## 文档片段
当检测到配置任何一个队列有优先级且大于1,则设置“严格排序”为false;否则还要将队列名按优先级数复制出多份

# sidekiq-6.5.7/lib/sidekiq/cli.rb
[weight.to_i, 1].max.times { opts[:queues] << queue.to_s }
opts[:strict] = false if weight.to_i > 0

从redis取任务时,如果是严格排序,则直接执行brpop queue:a queue:b 2;否则先将队列名集合洗牌并去重,使高优先级的队列有更大机会排到参数列表的前面,然后再提交brpop

# sidekiq-6.5.7/lib/sidekiq/fetch.rb
module Sidekiq
  class BasicFetch
    def initialize(config)
      # ..
      @strictly_ordered_queues = !!@config[:strict]
      @queues = @config[:queues].map { |q| "queue:#{q}" }
      if @strictly_ordered_queues
        @queues.uniq!
        @queues << {timeout: TIMEOUT}
      end
    end

    def retrieve_work
      qs = queues_cmd
      # ...
      queue, job = redis { |conn| conn.brpop(*qs) }
      UnitOfWork.new(queue, job, config) if queue
    end

    def queues_cmd
      if @strictly_ordered_queues
        @queues
      else
        permute = @queues.shuffle
        permute.uniq!
        permute << {timeout: TIMEOUT}
        permute
      end
    end
  end
end

任务处理流程

Sidekiq::Processor#start会创建一个线程去调runprocess_one until @done)。

process_one会根据队列优先级配置,从redis取出一个任务,然后调用process

# sidekiq-6.5.7/lib/sidekiq/processor.rb
def process(uow)
  jobstr = uow.job
  queue = uow.queue_name

  job_hash = nil
  begin
    job_hash = Sidekiq.load_json(jobstr)
  rescue => ex
    # ...
    now = Time.now.to_f
    config.redis.zadd("dead", now.to_s, jobstr)
    # ...
  end

  begin
    # 找回这个任务的Sidekiq::Job子类,并将其实例化
    dispatch(job_hash, queue, jobstr) do |inst|
      # 执行server_middleware
      @config.server_middleware.invoke(inst, job_hash, queue) do
        # 传递参数给Sidekiq::Job子类对象的perform方法
        execute_job(inst, job_hash["args"])
      end
    end
    # ...
  rescue Exception => ex
    # ...
    raise ex
  ensure
    # ...
  end
end

def execute_job(inst, cloned_args)
  inst.perform(*cloned_args)
end

def dispatch(job_hash, queue, jobstr)
  # 不明
  @job_logger.prepare(job_hash) do
    # 捕捉错误并加入重试队列
    @retrier.global(jobstr, queue) do
      # 在任务执行前后打印日志
      @job_logger.call(job_hash, queue) do
        # 记录当前进程的任务执行次数(PROCESSED)、任务失败次数(FAILURE)、当前任务(WORK_STATE)

## 任务指令
1 – 根据文档片段中的 process 方法,JSON 解析失败的任务会被 zadd 到 redis 的哪个有序集合?
2 – 请输出文档片段中“def execute_job(inst, cloned_args)”与“任务(WORK_STATE)”之间的原文,首尾两处也包括在内。

## 数据条目

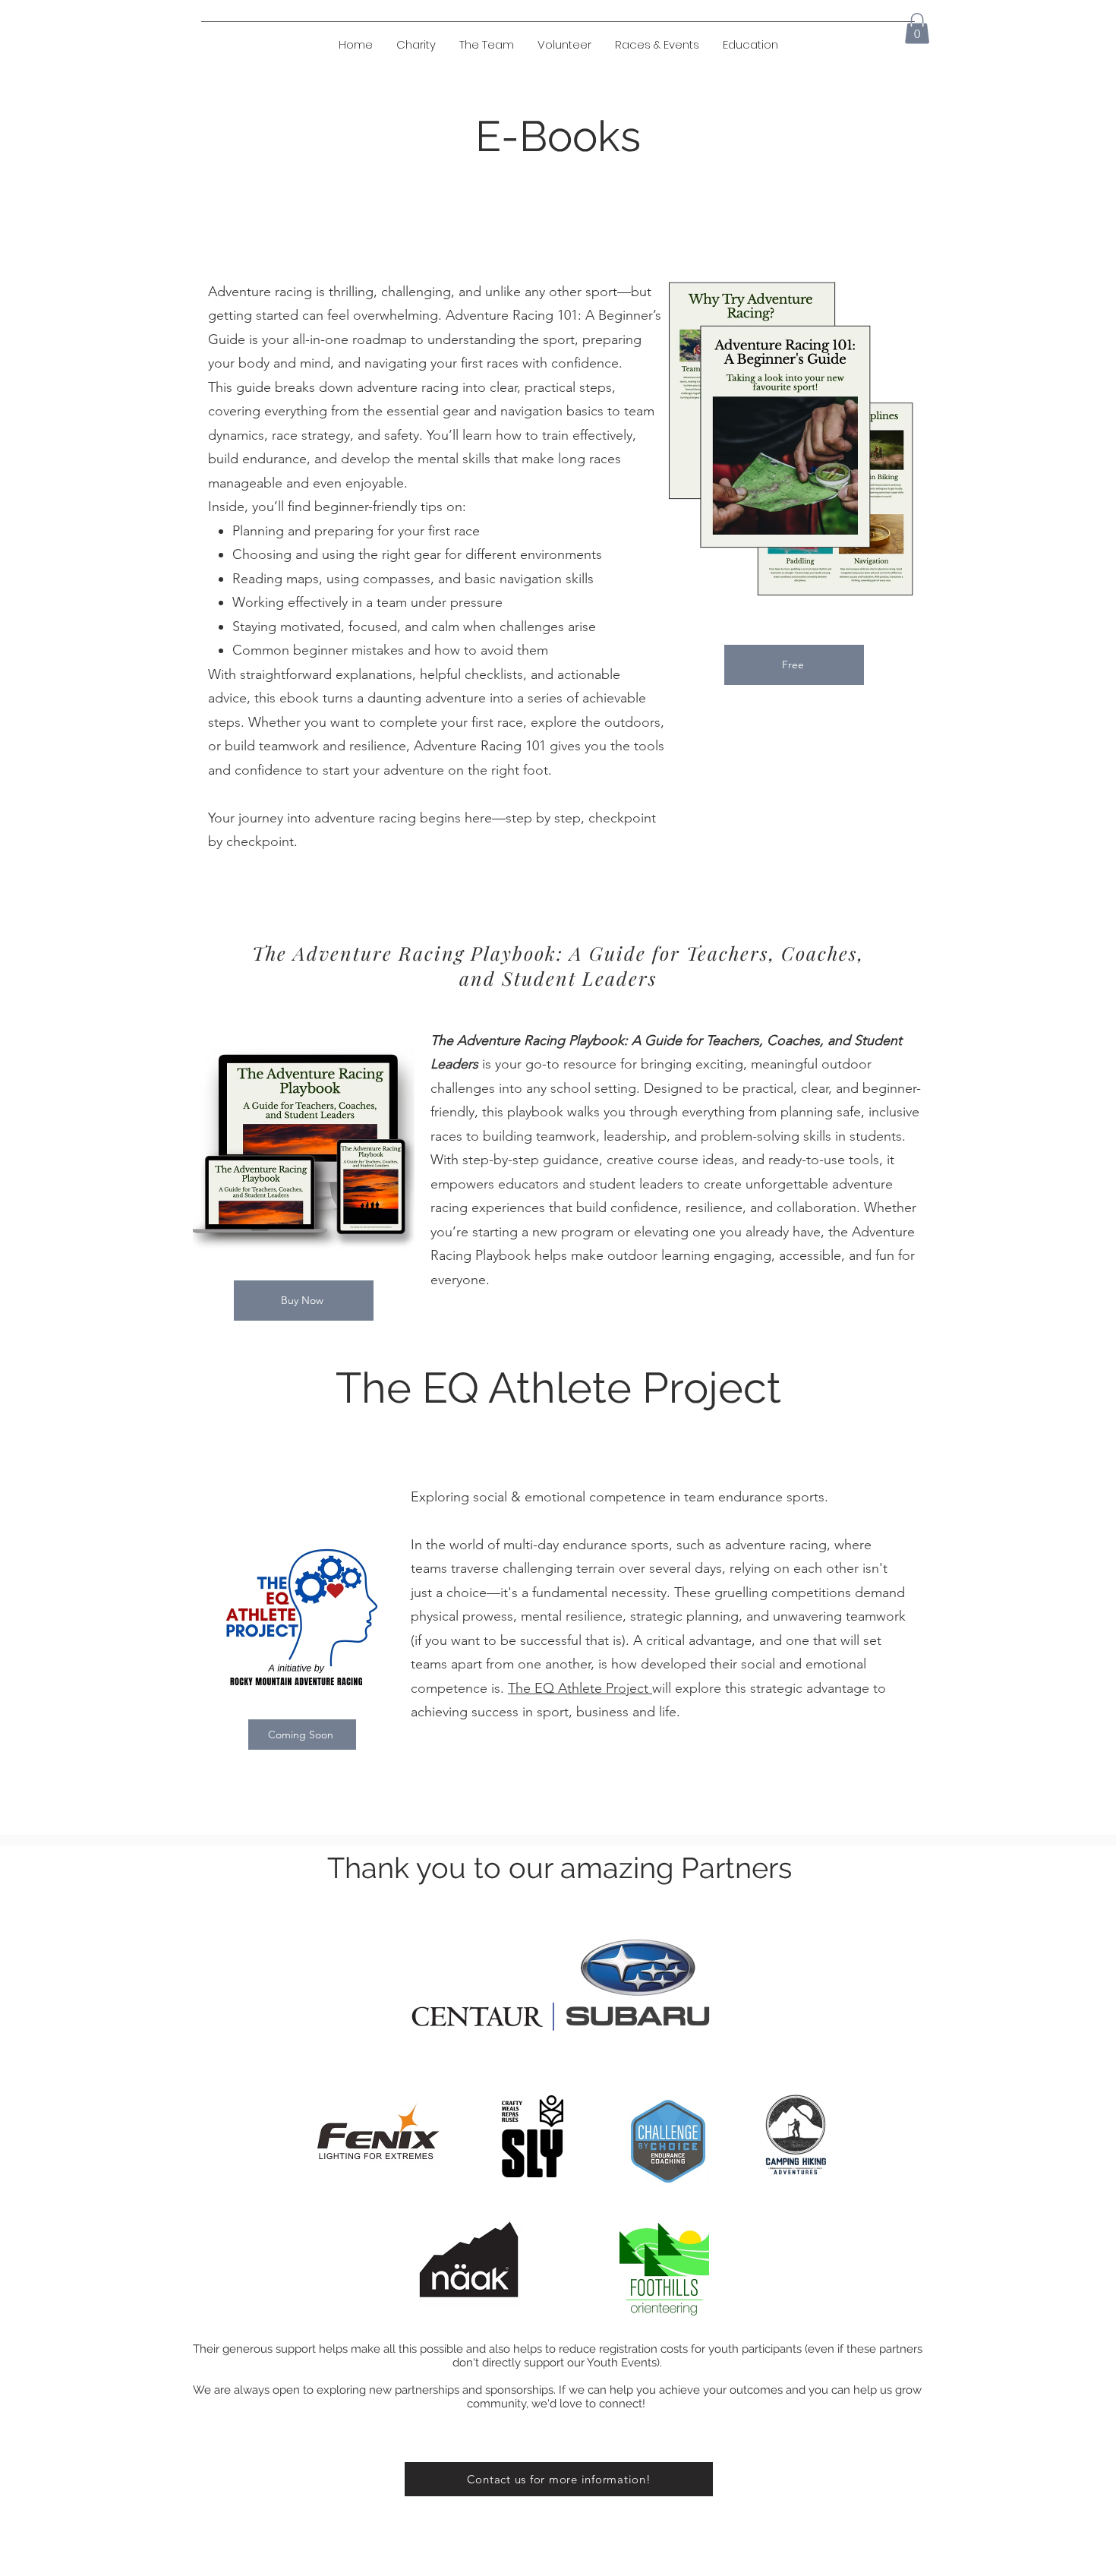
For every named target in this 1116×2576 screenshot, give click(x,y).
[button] (750, 45)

## 练习答案
1 – 名为 dead 的有序集合。

2 –
def execute_job(inst, cloned_args)
  inst.perform(*cloned_args)
end

def dispatch(job_hash, queue, jobstr)
  # 不明
  @job_logger.prepare(job_hash) do
    # 捕捉错误并加入重试队列
    @retrier.global(jobstr, queue) do
      # 在任务执行前后打印日志
      @job_logger.call(job_hash, queue) do
        # 记录当前进程的任务执行次数(PROCESSED)、任务失败次数(FAILURE)、当前任务(WORK_STATE)